**Aim of the exercise:**
Exactly as they appear, write the lines from the one containing "Where should I click to: Print" to the final line of the entries, leaving pictures out.

[Stored data entries]
....

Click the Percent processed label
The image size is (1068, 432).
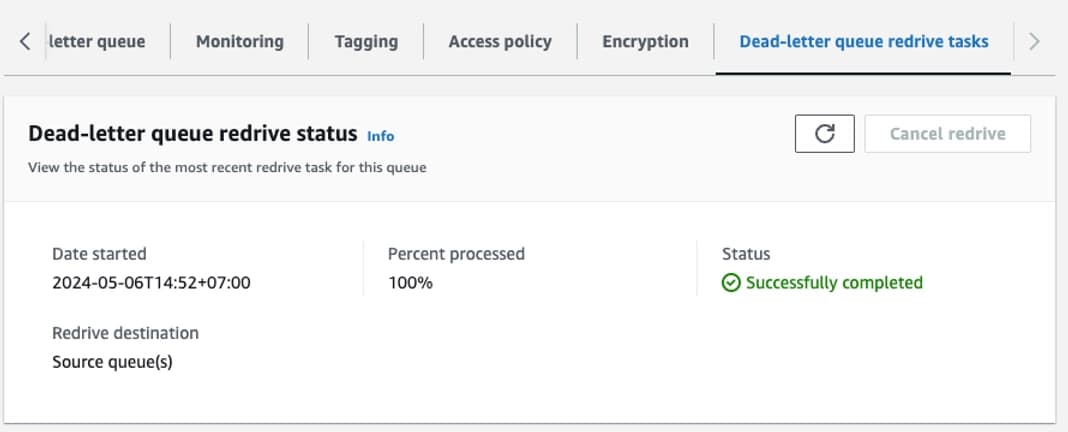pyautogui.click(x=456, y=254)
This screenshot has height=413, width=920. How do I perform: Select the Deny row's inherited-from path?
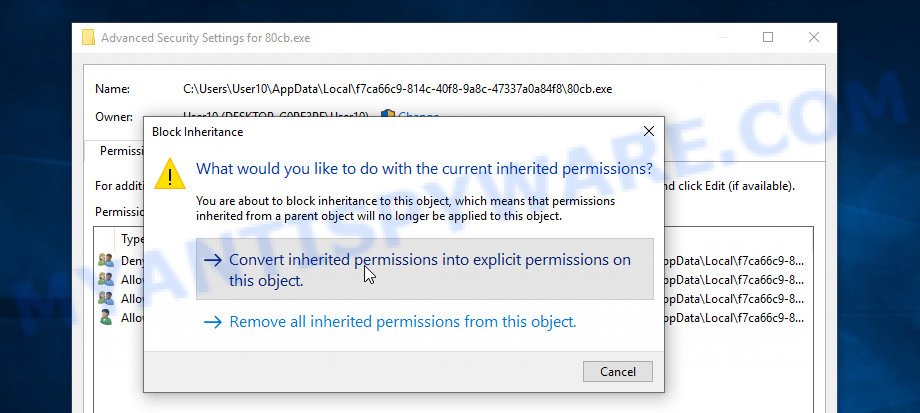point(733,260)

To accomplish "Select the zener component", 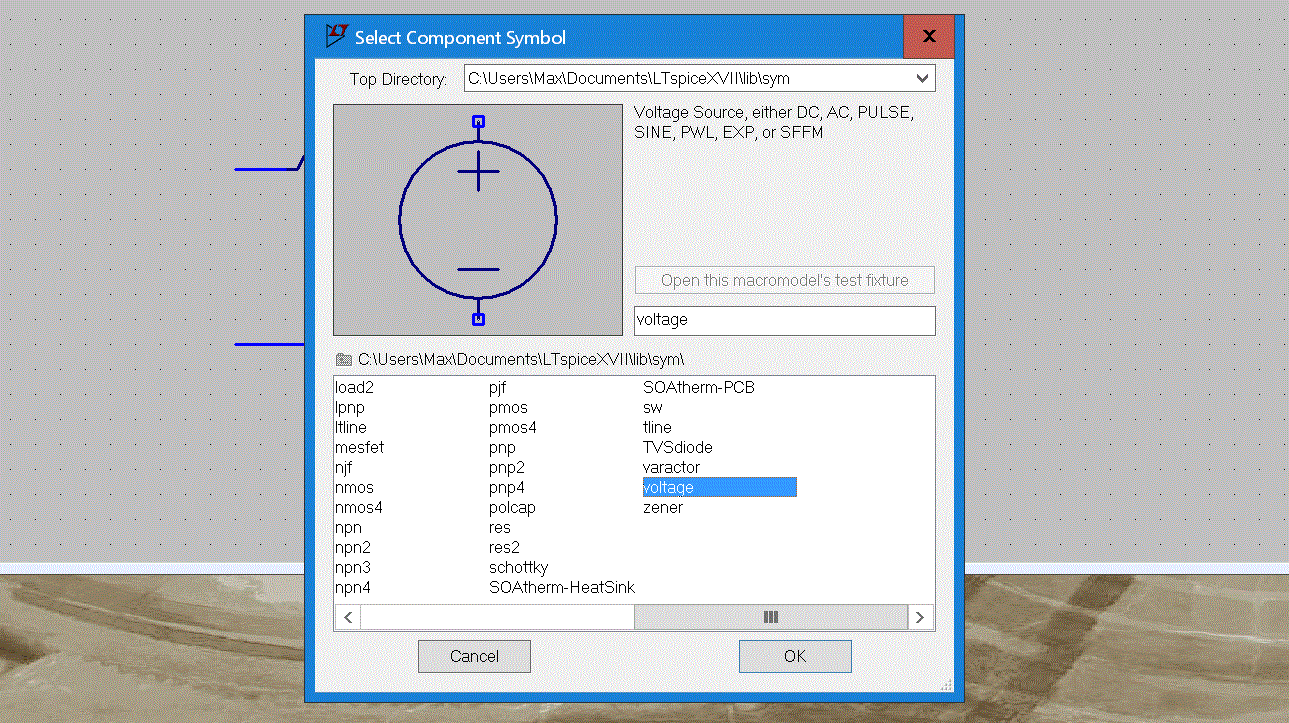I will (663, 507).
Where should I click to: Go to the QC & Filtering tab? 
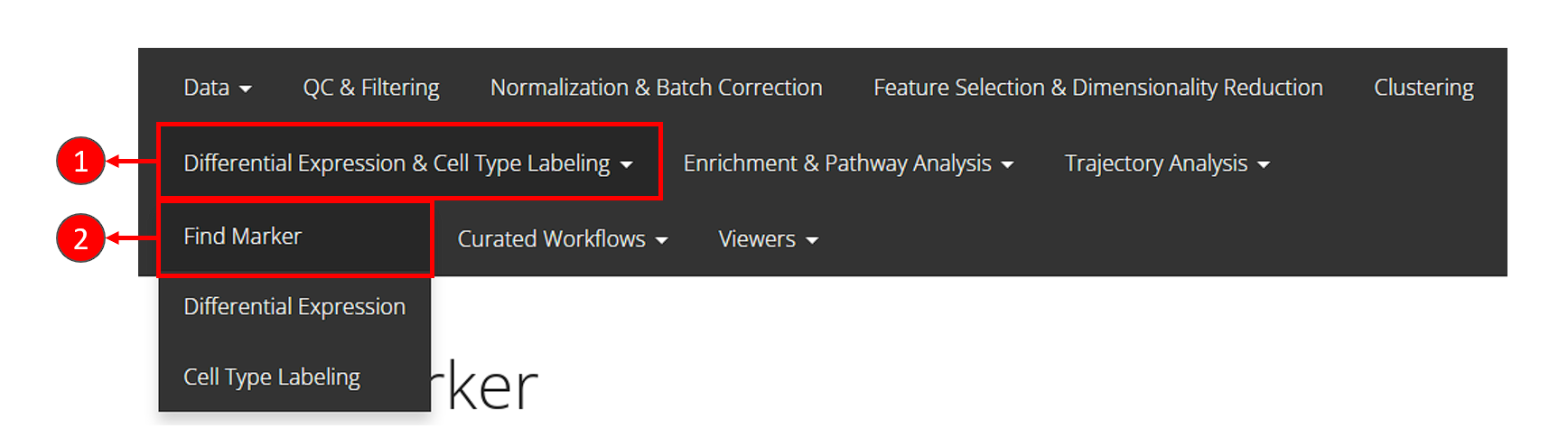click(371, 88)
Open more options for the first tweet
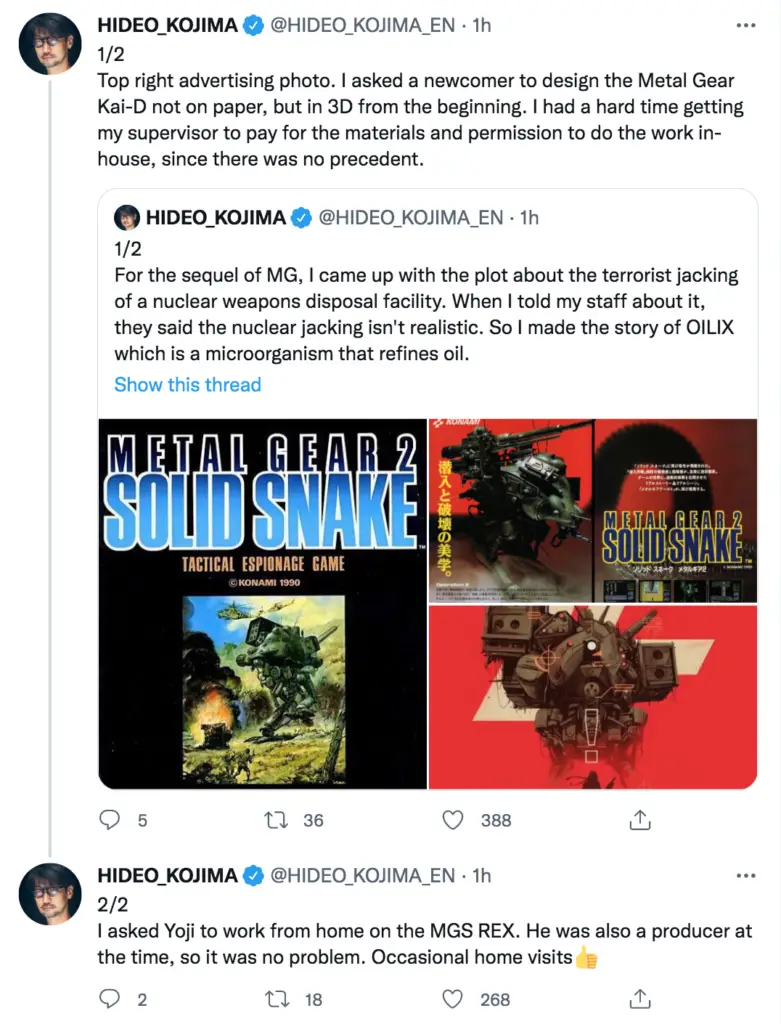The width and height of the screenshot is (781, 1024). (x=745, y=27)
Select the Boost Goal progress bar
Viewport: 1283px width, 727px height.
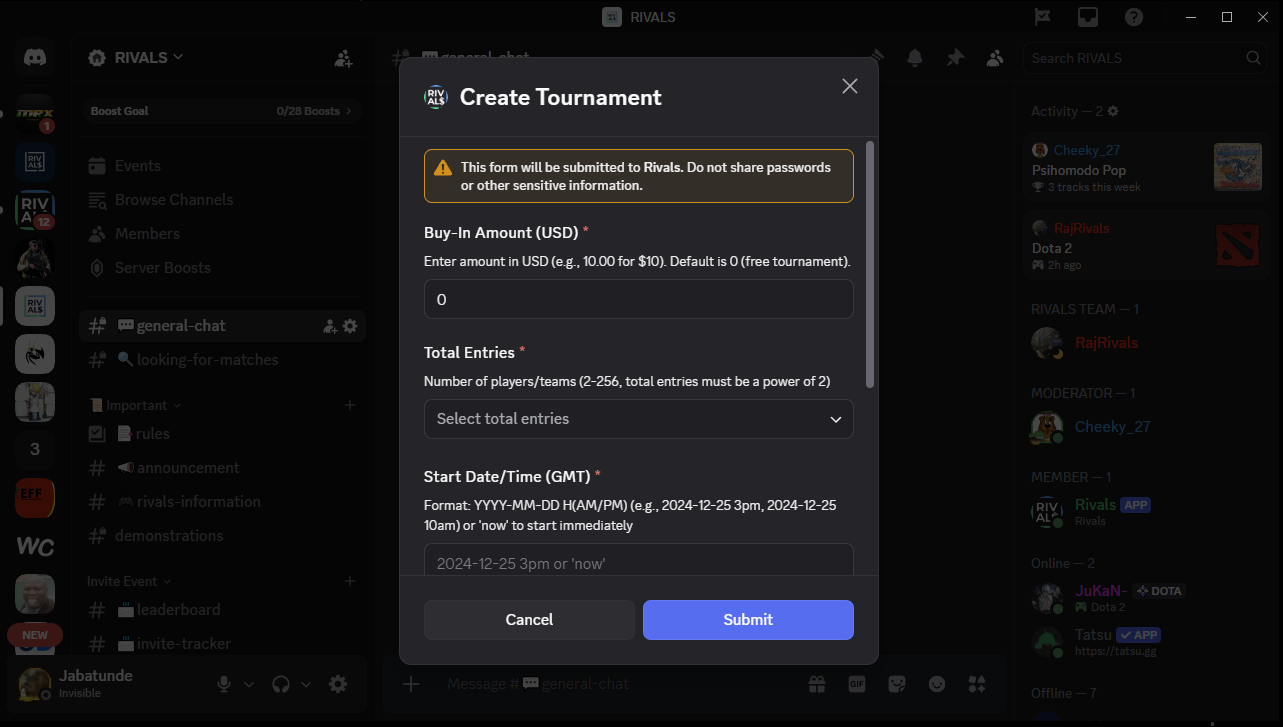click(x=220, y=110)
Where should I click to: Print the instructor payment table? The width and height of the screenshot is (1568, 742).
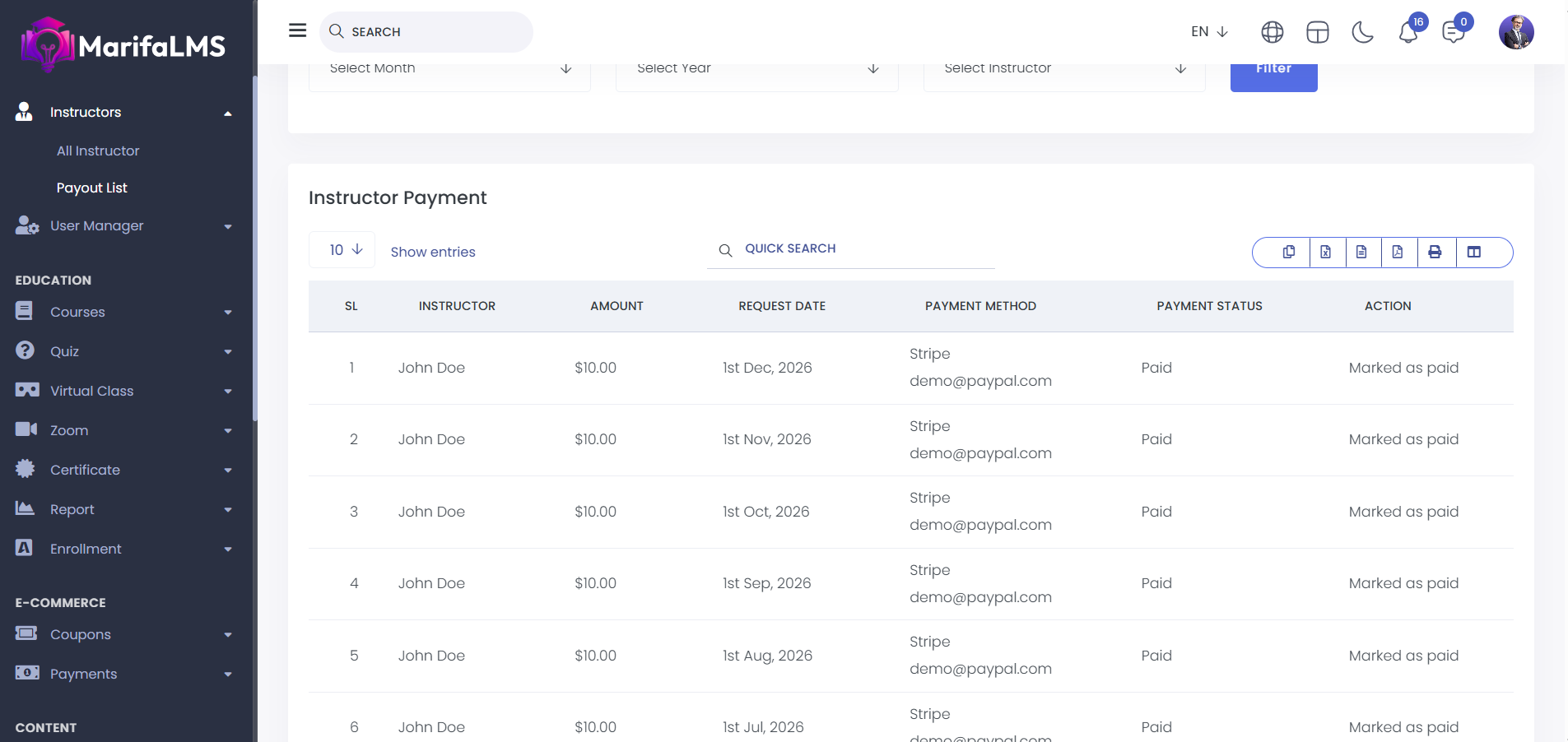coord(1435,253)
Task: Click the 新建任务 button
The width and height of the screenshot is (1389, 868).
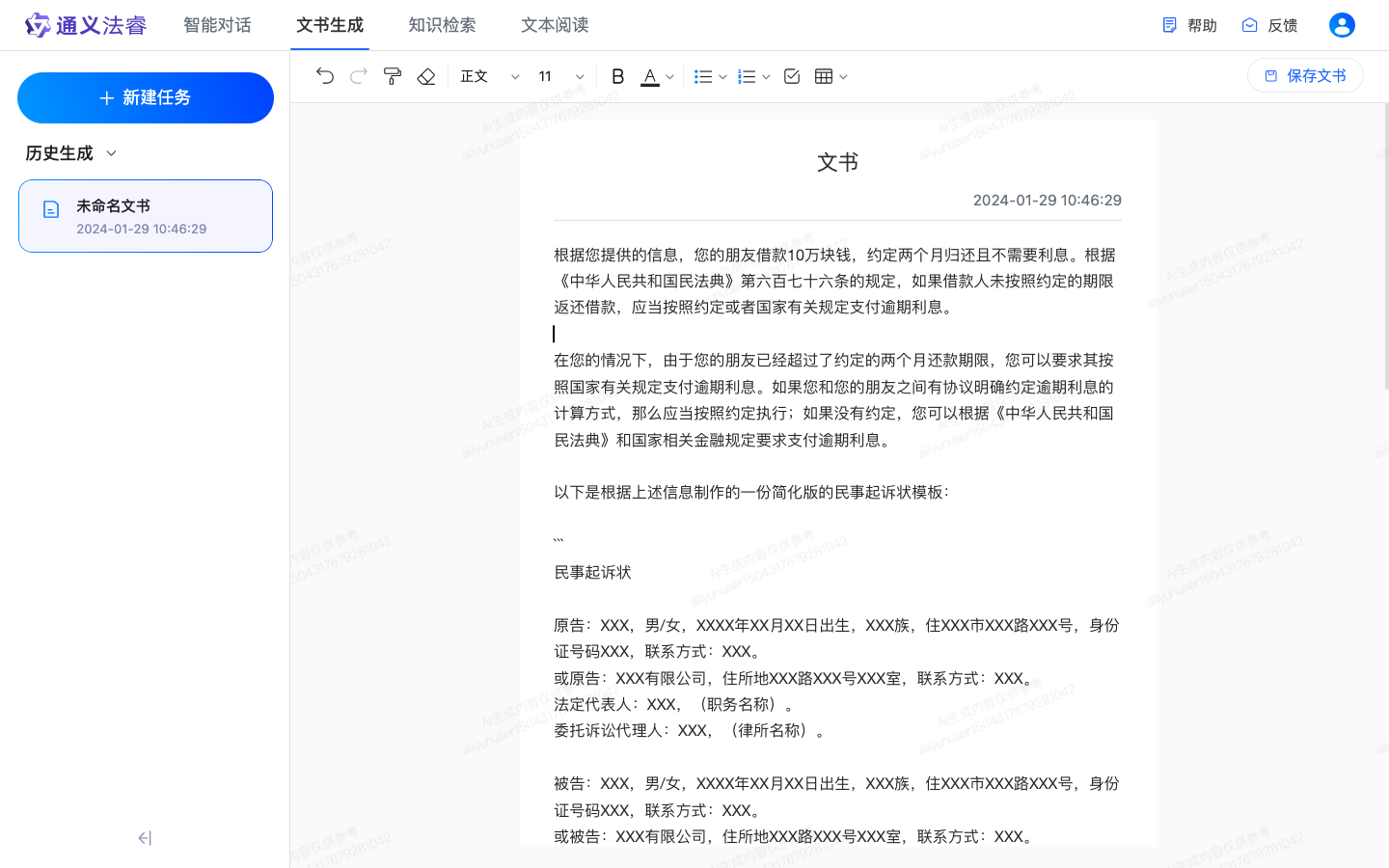Action: pyautogui.click(x=145, y=97)
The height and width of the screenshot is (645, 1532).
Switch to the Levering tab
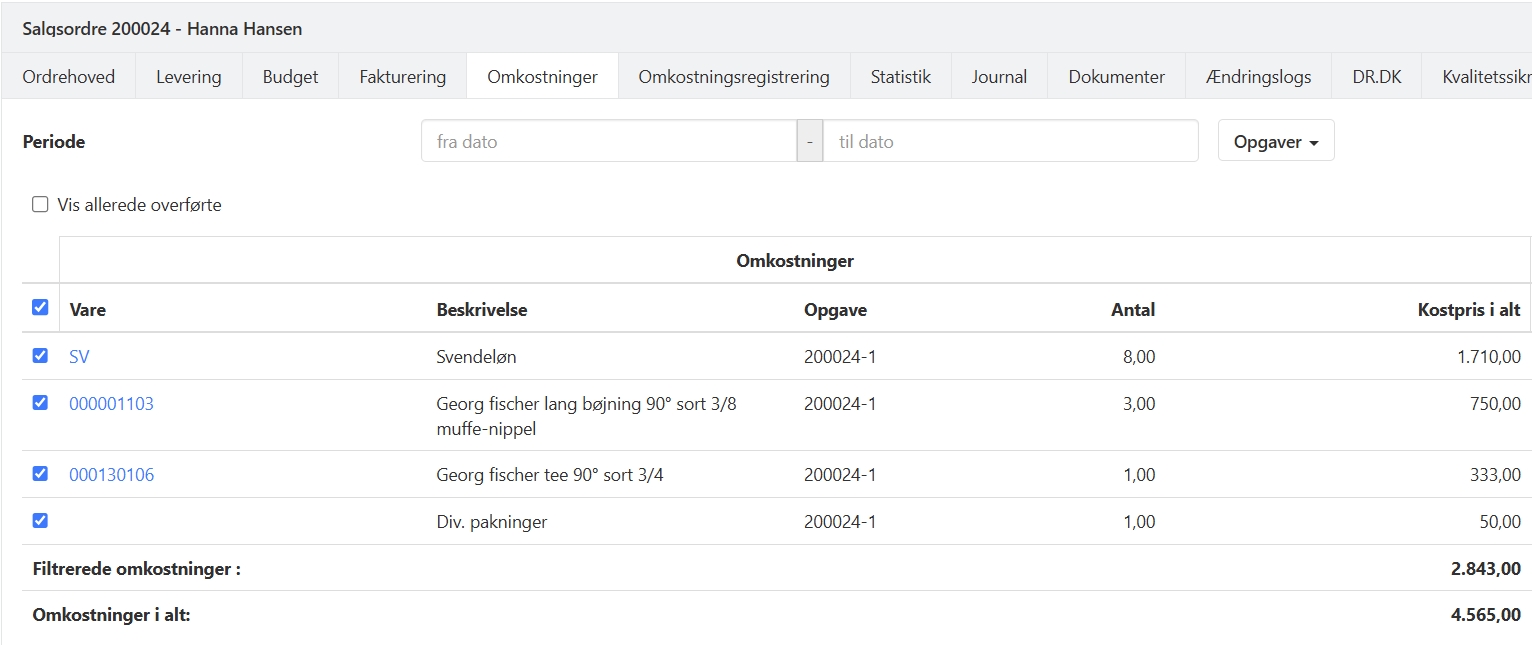click(x=188, y=77)
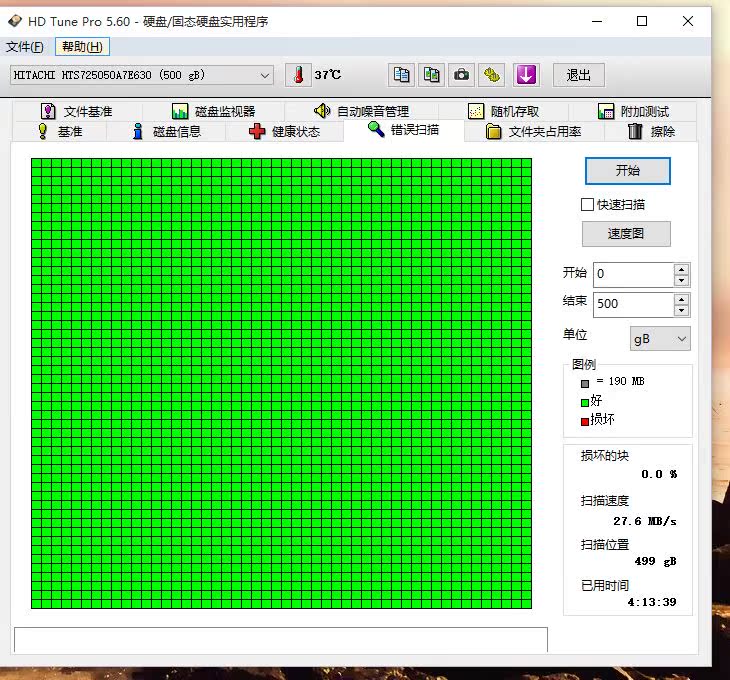The image size is (730, 680).
Task: Open the 帮助(H) menu
Action: point(82,47)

....

**Reply to the task:**
Where should I click to: Print the instructor payment table? The width and height of the screenshot is (1568, 742).
coord(1435,253)
Task: Click the 新建任务 button
The width and height of the screenshot is (1389, 868).
Action: pyautogui.click(x=145, y=97)
The height and width of the screenshot is (645, 1532).
Switch to the Levering tab
click(x=188, y=77)
The image size is (730, 680).
Task: Open the 帮助(H) menu
Action: point(82,47)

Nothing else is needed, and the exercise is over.